Ormai, nuotiamo in oceani di plastica
E si parla veramente di ogni cosa: dallo shampoo allo spazzolino, dalle brioche all’acqua, dai cappelli alle scarpe, dagli occhiali ai braccialetti, dalle biro ai dispositivi elettronici. Certo, ogni cosa ha una propria “vita”, più o meno estesa; però, altrettanto, ogni cosa richiede di essere eliminata e smaltita e, sovente, riciclata.

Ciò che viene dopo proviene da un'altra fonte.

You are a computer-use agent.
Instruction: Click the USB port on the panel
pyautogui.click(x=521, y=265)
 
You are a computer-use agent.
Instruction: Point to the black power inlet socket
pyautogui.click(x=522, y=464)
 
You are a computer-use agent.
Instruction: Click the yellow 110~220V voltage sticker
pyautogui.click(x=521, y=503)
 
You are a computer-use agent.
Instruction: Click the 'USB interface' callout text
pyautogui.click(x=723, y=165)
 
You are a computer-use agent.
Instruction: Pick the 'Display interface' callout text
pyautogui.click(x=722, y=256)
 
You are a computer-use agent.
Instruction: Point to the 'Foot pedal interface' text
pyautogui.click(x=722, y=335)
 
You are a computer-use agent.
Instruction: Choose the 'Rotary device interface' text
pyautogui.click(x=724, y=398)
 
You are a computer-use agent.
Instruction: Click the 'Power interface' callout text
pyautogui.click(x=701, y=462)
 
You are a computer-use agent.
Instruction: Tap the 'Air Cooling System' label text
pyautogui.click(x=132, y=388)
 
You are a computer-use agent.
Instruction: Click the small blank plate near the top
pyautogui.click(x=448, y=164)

Tutti noi siamo oramai a conoscenza dei progressi raggiunti sulla strada della sostenibilità: dal fatto che dalle bottiglie si producano fibre per capi di abbigliamento, al fatto che il riuso degli oggetti stessi, al di là dei materiali, eviti alcuni sprechi etc. Ma è davvero così sostenibile questa “vita di plastica”?
Un colpo d’occhio
I rapporti dicono di no. Tant’è vero che, giornalmente, vengono forniti dati allarmanti su ciò che realmente accade nel globo terracqueo: questi rapporti danno la misura della vera e propria invasione della plastica, oltre a rammentare la costante espansione della Great Pacific Garbage Patch - un’enorme isola di rifiuti di plastica, coagulatasi negli ultimi cinquant’anni in mezzo all’Oceano Pacifico, e di cui l’estensione è stimata oggi in un decimo dell’area complessiva dell’oceano stesso - e del suo “arcipelago” esteso anche al Mar Mediterraneo.

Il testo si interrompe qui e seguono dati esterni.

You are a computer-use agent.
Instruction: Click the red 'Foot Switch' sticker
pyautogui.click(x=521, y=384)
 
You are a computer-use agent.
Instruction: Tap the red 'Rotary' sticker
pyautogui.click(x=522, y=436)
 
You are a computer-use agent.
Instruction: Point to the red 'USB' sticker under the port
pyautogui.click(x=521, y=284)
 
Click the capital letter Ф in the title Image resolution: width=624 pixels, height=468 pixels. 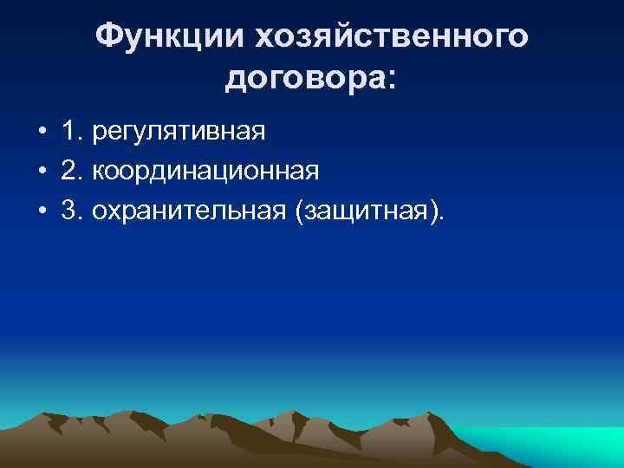tap(108, 37)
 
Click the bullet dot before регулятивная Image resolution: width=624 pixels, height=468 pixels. tap(42, 133)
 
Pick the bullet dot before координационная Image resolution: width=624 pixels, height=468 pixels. tap(42, 172)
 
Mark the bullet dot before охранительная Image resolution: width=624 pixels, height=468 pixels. tap(42, 210)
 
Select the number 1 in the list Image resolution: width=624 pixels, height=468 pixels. tap(68, 133)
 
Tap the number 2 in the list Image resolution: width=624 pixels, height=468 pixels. tap(68, 171)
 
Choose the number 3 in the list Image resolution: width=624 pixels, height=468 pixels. tap(68, 209)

La “capillare” diffusione di microplastiche all’interno dei mari è causata tanto dai lavaggi degli indumenti quanto dalle degradazioni delle plastiche galleggianti e la sua entrata nella catena alimentare attraverso l’ingestione delle microplastiche da parte della fauna marina, che poi finisce sulle nostre tavole. Inoltre, si pone l’accento su un vero e proprio soffocamento degli oceani: un documento del Programma ambientale delle Nazioni Unite dichiara che - mantenendo gli attuali ritmi di produzione, in costante incremento - la massa della plastica riversata negli oceani, nel 2050, supererà quella di tutti i pesci che è, invece, in costante decremento. Una dichiarazione molto forte.

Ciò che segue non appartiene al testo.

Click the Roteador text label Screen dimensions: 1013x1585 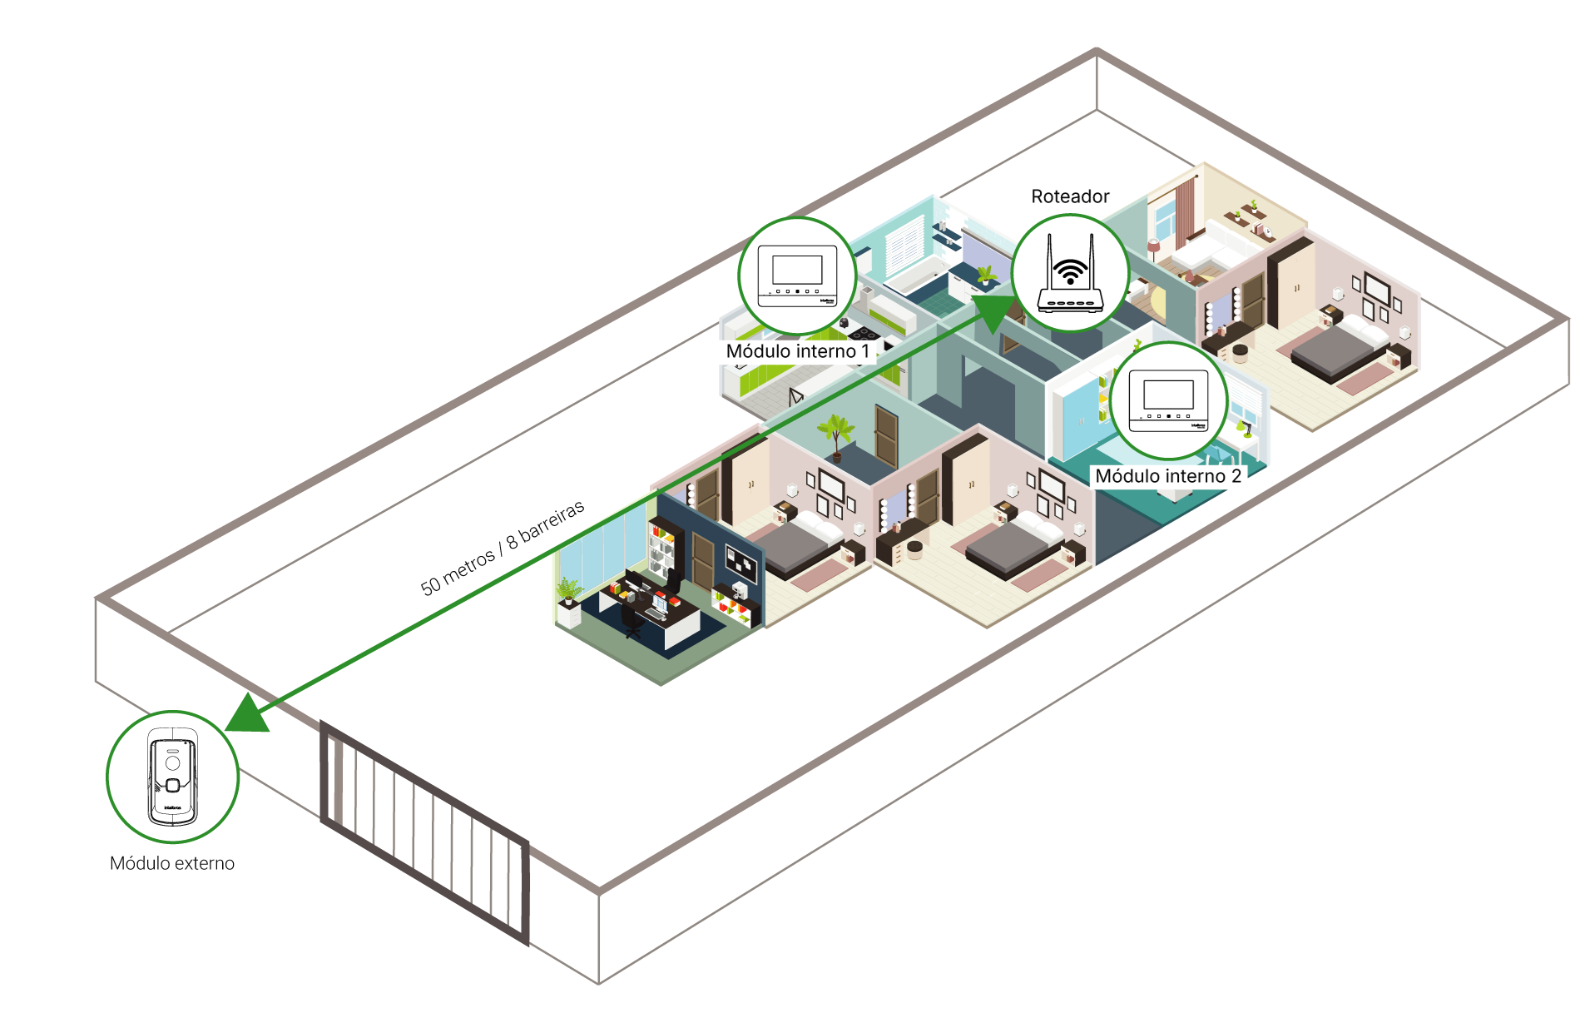(x=1070, y=196)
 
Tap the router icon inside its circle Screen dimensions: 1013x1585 (x=1070, y=274)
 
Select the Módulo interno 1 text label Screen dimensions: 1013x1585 (x=798, y=351)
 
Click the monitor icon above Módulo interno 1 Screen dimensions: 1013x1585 (x=797, y=276)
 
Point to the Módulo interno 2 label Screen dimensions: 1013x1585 (x=1167, y=476)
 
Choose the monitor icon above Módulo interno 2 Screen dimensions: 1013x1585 (x=1168, y=400)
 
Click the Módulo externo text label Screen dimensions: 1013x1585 (x=172, y=863)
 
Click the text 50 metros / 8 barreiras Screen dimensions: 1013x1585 (x=502, y=548)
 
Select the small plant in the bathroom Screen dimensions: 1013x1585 (x=987, y=274)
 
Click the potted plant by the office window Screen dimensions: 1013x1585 (x=569, y=593)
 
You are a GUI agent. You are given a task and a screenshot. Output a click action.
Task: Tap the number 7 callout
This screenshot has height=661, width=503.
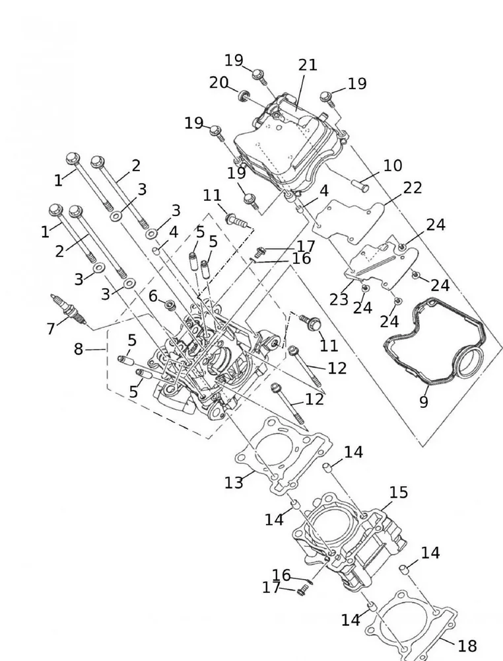50,329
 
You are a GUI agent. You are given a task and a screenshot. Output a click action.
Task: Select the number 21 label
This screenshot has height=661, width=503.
308,65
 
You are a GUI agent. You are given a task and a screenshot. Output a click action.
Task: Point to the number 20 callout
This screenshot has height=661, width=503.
218,83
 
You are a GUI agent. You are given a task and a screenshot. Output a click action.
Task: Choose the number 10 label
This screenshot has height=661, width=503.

Sostenuta, purtroppo, dai dati: basti pensare che la massa delle microplastiche - pari a circa l’8 per cento della massa totale delle plastiche galleggianti - sorpassa, ormai, il chilogrammo per chilometro quadrato; Greenpeace sottolinea peraltro che queste microplastiche non chiedono il permesso per invadere nemmeno le aree marine protette, che, a loro volta, raccolgono decine di migliaia di pezzi di plastica galleggianti.
Un colpo di mano
Risulta evidente la necessità di una revisione degli stili di vita. Naturalmente, dare un freno a questo circolo - o ricircolo - vizioso è molto difficile. Però, se vogliamo, possiamo esercitarci ogni giorno al riciclo e al riuso: ognuno, individualmente, sia capace di prestare attenzione ad acquisti, utilizzi e smaltimenti; di renderli sostenibili e poi di diffondere buone abitudini.
Nel concreto, oltre a premere sui produttori di plastiche e oggi in plastica per allertarli sui pericoli di questi palesi squilibri ambientali e spingerli a un drastico cambio di rotta, è indispensabile adottare da parte di noi consumatori modalità di consumo consapevoli e accorte riguardo l’uso dei prodotti usa e getta in primis e, contemporaneamente insieme, al riuso di tutti gli oggetti che lo consentono.